Польский детский сад, увы, совсем не походил на английский. И дело было даже не в оборудовании, так как здесь имелось все необходимое, а во вкусе и отношении обслуживающего персонала. Какофония цветов, безвкусица, просто инфантильное уродство. Однако рисунки, висящие на стенах, позволяли надеяться, что персонал, по крайней мере, выполняет свои обязанности. В Саше поднялось знакомое бунтарское чувство. Столкновение с системой, которую нельзя изменить. У нее даже промелькнула мысль, не забрать ли Каролину отсюда вообще, но она спешила на собрание в управлении полиции, а туда нельзя было прийти с ребенком. Саша решила, что подумает об этом завтра, а сегодня расспросит малышку, понравилось ли ей. Для того чтобы забрать дочь из сада, требовалась уважительная причина. Лауре пришлось очень постараться, чтобы Каролину приняли в середине учебного года.

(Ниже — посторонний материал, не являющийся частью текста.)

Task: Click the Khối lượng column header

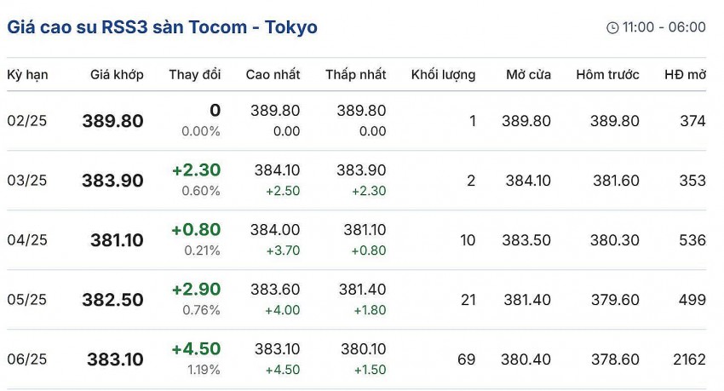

Они поднялись по лестнице на верхний этаж, там находилась группа, в которую определили девочку. К ним вышла молодая воспитательница. В отличие от ведьм, которых они встретили внизу, выглядела она вполне симпатично. Она что-то сказала Каролине, подвела ее к кругу, в котором сидели дети. Каро была напряжена и постоянно оглядывалась на мать, все еще стоящую в дверном проеме. Воспитатель представила девочку и попросила ее выбрать одну из карточек, лежащих в середине круга. Оказалось, что Каролина как раз попала на урок английского. Она правильно и без акцента ответила на вопрос. Саша все продолжала стоять в дверях, но воспитательница знаком велела ей немедленно уходить. Залусская сделала это только тогда, когда дочка послала ей воздушный поцелуй. Спускаясь, она опять увидела повариху. На этот раз без колпака. В руках ее была швабра, которой она уже успела помыть чуть ли не весь коридор. Саша остановилась, думая, как преодолеть это мокрое зеркало. Она сделала шаг, но тут же отпрянула.